There are many reasons to doubt his economic program would have been successful if he had somehow miraculously ascended to the presidency, though I´d like to see him try. Besides all the pressures to make concessions to the Democratic Party establishment (and his demonstrated willingness to make concessions, as in his current support for Clinton) and obstacles in Congress, there is the little-mentioned problem of the looming economic crisis. The crisis that began in 2007 was “resolved” in the short term with bailouts that allowed banks and other sectors of capital to continue the practices that led to the crisis in the first place. Combine that with a deteriorating international situation, especially in key parts of the world system like the European Union and China, and it is all but inevitable that sooner or later, but not too many years later, the crisis will hit again and probably harder. Many left-liberal Keynesian economists have argued that the Sanders economic plan, were he able to implement it, would be more effective at either preventing a crisis or minimizing and resolving its effects. I agree with them on technical terms, if banks and other major capitalist actors behave like the “rational actors” of economic models. But if they were to feel threatened by Sanders and take the longer-term view of their interests, it is quite possible that early on, maybe even before inauguration day and the actual implementation of policies, there would be so much disinvestment through a combination of capital strike and capital flight that the crisis might come sooner. This is not an argument against voting for Sanders. He has been the much lesser evil in the primaries, and with or without a crisis I would rather he were in charge and at least trying to do something relatively decent. But, even if he had ever had a chance of actually winning (I won´t get into that debate here), I can´t get as excited as some of my leftist friends about the great new American society he would bring.
For me, the best solution to the unfortunate dilemma of lesser-evilism in this case is to vote for Jill Stein of the Green Party rather than either of the twin evils. If she were able to gather enough votes to be taken into account by public opinion and the mainstream media, it would at least express something about public sentiment and could broaden the scope of public debate.

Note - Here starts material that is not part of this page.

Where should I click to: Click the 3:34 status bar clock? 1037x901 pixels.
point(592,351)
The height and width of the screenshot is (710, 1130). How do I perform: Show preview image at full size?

That´s probably too optimistic, and I have no illusions about a leftist presidential campaign being a key step toward the left taking power through electoral means. Party-building, if it is to get anywhere in the face of a system rigged by corporate money, corporate media control and an electoral system that pressures people to vote for major-party lesser evils rather than their real interests and preferences, will have to be built up from a more modest local level and be more closely tied to the building and strengthening of grassroots, non-electoral social and political movements.
Still, a good showing for the Greens could play a positive, if modest, role in opening up public debate and encouraging other forms of organizing. Given the lack of a clear lesser-evil alternative, the extreme evil that either of the major-party candidates is likely to unleash on the country and the world, and the urgency of at least moving in the direction of creating a movement for broad, deep, systemic change, this time it´s really not much of a dilemma.
Stan Malinowitz teaches political economy at the Universidad Nacional in Bogotá, Colombia.